> EXERCISE DIRECTIONS
Restate the records in their entirety, word for word.

---------- RECORDS TO USE ----------

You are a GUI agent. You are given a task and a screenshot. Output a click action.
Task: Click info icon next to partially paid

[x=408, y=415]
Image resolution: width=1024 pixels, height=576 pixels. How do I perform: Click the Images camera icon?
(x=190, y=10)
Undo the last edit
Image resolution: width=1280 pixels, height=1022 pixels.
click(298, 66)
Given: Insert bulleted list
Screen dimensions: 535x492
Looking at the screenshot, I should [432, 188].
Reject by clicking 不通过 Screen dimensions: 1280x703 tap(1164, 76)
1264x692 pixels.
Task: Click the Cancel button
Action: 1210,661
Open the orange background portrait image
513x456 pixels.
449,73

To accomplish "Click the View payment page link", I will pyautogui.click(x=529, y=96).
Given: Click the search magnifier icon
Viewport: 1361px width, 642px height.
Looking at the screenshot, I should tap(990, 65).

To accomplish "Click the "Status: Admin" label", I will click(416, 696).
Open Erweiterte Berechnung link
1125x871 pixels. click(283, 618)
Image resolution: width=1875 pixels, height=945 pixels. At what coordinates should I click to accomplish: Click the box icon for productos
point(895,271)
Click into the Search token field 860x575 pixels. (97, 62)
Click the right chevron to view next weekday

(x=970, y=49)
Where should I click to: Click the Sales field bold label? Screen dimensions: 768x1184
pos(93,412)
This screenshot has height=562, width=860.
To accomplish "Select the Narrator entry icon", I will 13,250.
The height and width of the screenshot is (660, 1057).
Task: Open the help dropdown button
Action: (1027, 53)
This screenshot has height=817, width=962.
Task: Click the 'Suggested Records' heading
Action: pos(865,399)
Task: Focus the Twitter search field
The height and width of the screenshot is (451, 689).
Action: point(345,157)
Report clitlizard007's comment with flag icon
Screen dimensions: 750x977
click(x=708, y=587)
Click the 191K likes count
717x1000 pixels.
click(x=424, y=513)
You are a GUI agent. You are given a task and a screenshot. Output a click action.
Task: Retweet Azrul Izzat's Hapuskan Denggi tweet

----------

> YOUR RESPONSE
You are a GUI agent. You are given a task and a screenshot. Output a click action.
Task: Click info icon next to partially paid

[x=408, y=415]
Image resolution: width=1024 pixels, height=576 pixels. How do I perform: Click the Images camera icon?
(x=190, y=10)
Undo the last edit
Image resolution: width=1280 pixels, height=1022 pixels.
click(298, 66)
Given: Insert bulleted list
Screen dimensions: 535x492
Looking at the screenshot, I should [432, 188].
Reject by clicking 不通过 Screen dimensions: 1280x703 tap(1164, 76)
1264x692 pixels.
Task: Click the Cancel button
Action: 1210,661
Open the orange background portrait image
513x456 pixels.
449,73

To accomplish "Click the View payment page link", I will pyautogui.click(x=529, y=96).
Given: Click the search magnifier icon
Viewport: 1361px width, 642px height.
Looking at the screenshot, I should tap(990, 65).

To accomplish "Click the "Status: Admin" label", I will click(416, 696).
Open Erweiterte Berechnung link
1125x871 pixels. click(283, 618)
Image resolution: width=1875 pixels, height=945 pixels. At what coordinates should I click to accomplish: Click the box icon for productos
point(895,271)
Click into the Search token field 860x575 pixels. (97, 62)
Click the right chevron to view next weekday

(x=970, y=49)
Where should I click to: Click the Sales field bold label? Screen dimensions: 768x1184
pos(93,412)
This screenshot has height=562, width=860.
To accomplish "Select the Narrator entry icon", I will 13,250.
The height and width of the screenshot is (660, 1057).
Task: Open the help dropdown button
Action: (1027, 53)
This screenshot has height=817, width=962.
Task: Click the 'Suggested Records' heading
Action: pos(865,399)
Task: Focus the Twitter search field
The height and width of the screenshot is (451, 689).
Action: point(345,157)
Report clitlizard007's comment with flag icon
Screen dimensions: 750x977
click(x=708, y=587)
Click the 191K likes count
717x1000 pixels.
click(x=424, y=513)
You are a GUI agent. You are given a task and a screenshot. Output a click action.
Task: Retweet Azrul Izzat's Hapuskan Denggi tweet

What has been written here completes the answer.